### WORK INSTRUCTIONS
Lines from the one containing "This screenshot has width=470, height=370." to the end of the entries below must be reproduced exactly, with both end lines kept and no other line added.

Saved entries:
* * * * * * * * *
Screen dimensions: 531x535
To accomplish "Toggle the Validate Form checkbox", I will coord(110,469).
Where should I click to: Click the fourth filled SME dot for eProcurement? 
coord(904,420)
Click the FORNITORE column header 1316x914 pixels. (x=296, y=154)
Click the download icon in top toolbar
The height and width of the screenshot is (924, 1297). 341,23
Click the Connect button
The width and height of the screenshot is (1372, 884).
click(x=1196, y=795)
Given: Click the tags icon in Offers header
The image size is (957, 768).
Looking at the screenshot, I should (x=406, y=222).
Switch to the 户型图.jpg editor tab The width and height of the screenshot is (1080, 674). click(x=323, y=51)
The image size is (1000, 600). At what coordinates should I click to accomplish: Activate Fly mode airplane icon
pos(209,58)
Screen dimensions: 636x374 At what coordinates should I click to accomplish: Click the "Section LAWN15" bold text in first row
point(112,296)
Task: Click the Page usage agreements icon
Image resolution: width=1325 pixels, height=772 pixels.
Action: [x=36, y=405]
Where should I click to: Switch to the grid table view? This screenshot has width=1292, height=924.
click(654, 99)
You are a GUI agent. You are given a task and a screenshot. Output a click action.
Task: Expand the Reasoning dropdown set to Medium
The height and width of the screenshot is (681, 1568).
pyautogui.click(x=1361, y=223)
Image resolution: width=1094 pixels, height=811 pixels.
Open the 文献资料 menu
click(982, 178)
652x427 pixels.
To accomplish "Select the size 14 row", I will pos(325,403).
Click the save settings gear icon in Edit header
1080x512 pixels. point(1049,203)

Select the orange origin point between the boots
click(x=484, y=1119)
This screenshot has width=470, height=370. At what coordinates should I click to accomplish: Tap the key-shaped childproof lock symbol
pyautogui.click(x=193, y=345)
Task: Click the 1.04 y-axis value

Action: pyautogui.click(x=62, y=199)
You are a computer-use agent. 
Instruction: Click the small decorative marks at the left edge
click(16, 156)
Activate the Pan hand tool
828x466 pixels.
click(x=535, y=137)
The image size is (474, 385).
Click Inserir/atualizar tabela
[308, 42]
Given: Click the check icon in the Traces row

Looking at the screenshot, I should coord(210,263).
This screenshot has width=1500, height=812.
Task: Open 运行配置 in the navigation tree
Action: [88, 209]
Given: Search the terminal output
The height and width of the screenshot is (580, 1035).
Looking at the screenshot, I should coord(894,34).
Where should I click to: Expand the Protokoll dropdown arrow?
* * * * * * * * *
### WRITTEN RESPONSE
This screenshot has width=470, height=370. At what coordinates should I click to accomplish: Tap the key-shaped childproof lock symbol
pyautogui.click(x=193, y=345)
Task: Click the 1.04 y-axis value

Action: pyautogui.click(x=62, y=199)
You are a computer-use agent. 
Instruction: Click the small decorative marks at the left edge
click(16, 156)
Activate the Pan hand tool
828x466 pixels.
click(x=535, y=137)
The image size is (474, 385).
Click Inserir/atualizar tabela
[308, 42]
Given: Click the check icon in the Traces row

Looking at the screenshot, I should coord(210,263).
This screenshot has width=1500, height=812.
Task: Open 运行配置 in the navigation tree
Action: [88, 209]
Given: Search the terminal output
The height and width of the screenshot is (580, 1035).
Looking at the screenshot, I should coord(894,34).
Where should I click to: Expand the Protokoll dropdown arrow?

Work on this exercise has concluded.